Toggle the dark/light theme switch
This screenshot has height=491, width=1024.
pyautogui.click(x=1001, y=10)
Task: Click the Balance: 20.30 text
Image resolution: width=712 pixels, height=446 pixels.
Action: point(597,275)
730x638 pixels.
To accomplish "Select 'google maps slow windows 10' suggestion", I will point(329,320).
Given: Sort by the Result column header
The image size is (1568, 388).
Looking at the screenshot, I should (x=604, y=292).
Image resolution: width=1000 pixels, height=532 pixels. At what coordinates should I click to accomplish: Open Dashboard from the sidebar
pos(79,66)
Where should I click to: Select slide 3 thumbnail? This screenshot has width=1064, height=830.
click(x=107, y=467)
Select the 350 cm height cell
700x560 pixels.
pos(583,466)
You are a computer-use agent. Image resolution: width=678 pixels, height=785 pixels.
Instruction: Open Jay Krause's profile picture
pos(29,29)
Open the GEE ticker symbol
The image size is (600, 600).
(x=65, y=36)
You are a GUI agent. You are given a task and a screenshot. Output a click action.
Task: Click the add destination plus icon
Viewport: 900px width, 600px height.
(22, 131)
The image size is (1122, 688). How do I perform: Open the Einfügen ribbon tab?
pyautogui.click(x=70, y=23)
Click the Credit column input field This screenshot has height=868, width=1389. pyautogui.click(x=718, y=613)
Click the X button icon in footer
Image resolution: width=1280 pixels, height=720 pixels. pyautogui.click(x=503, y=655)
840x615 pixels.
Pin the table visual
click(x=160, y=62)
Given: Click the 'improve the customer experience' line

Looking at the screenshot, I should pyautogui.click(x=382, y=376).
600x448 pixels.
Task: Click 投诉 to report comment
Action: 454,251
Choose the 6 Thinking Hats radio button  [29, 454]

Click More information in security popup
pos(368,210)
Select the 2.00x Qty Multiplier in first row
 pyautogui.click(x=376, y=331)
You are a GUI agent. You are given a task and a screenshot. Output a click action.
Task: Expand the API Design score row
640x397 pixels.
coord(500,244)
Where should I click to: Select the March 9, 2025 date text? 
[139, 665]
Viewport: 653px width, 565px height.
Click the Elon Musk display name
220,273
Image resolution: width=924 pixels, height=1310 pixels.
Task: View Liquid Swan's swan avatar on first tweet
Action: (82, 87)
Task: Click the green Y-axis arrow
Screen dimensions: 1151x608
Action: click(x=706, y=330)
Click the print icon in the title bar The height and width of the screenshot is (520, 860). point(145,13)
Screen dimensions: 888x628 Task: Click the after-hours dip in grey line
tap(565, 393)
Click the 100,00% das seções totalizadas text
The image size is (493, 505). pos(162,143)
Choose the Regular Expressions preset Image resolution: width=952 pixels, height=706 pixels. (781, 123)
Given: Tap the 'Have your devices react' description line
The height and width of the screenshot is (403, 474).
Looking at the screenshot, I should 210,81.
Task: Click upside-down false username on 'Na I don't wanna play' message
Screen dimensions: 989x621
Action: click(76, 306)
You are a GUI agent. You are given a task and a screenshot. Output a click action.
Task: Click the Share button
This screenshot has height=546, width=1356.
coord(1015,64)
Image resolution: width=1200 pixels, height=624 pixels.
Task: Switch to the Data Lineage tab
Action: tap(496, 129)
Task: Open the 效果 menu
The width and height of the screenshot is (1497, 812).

******

> [PROBLEM]: Beginning with the line that contains "Task: Expand the API Design score row", output each line of the listing above through the last one, exactly and with nothing added.

> [FINAL ANSWER]:
Task: Expand the API Design score row
640x397 pixels.
coord(500,244)
Where should I click to: Select the March 9, 2025 date text? 
[139, 665]
Viewport: 653px width, 565px height.
Click the Elon Musk display name
220,273
Image resolution: width=924 pixels, height=1310 pixels.
Task: View Liquid Swan's swan avatar on first tweet
Action: (82, 87)
Task: Click the green Y-axis arrow
Screen dimensions: 1151x608
Action: click(x=706, y=330)
Click the print icon in the title bar The height and width of the screenshot is (520, 860). point(145,13)
Screen dimensions: 888x628 Task: Click the after-hours dip in grey line
tap(565, 393)
Click the 100,00% das seções totalizadas text
The image size is (493, 505). pos(162,143)
Choose the Regular Expressions preset Image resolution: width=952 pixels, height=706 pixels. (781, 123)
Given: Tap the 'Have your devices react' description line
The height and width of the screenshot is (403, 474).
Looking at the screenshot, I should 210,81.
Task: Click upside-down false username on 'Na I don't wanna play' message
Screen dimensions: 989x621
Action: click(76, 306)
You are a GUI agent. You are given a task and a screenshot. Output a click action.
Task: Click the Share button
This screenshot has height=546, width=1356.
coord(1015,64)
Image resolution: width=1200 pixels, height=624 pixels.
Task: Switch to the Data Lineage tab
Action: tap(496, 129)
Task: Open the 效果 menu
The width and height of the screenshot is (1497, 812).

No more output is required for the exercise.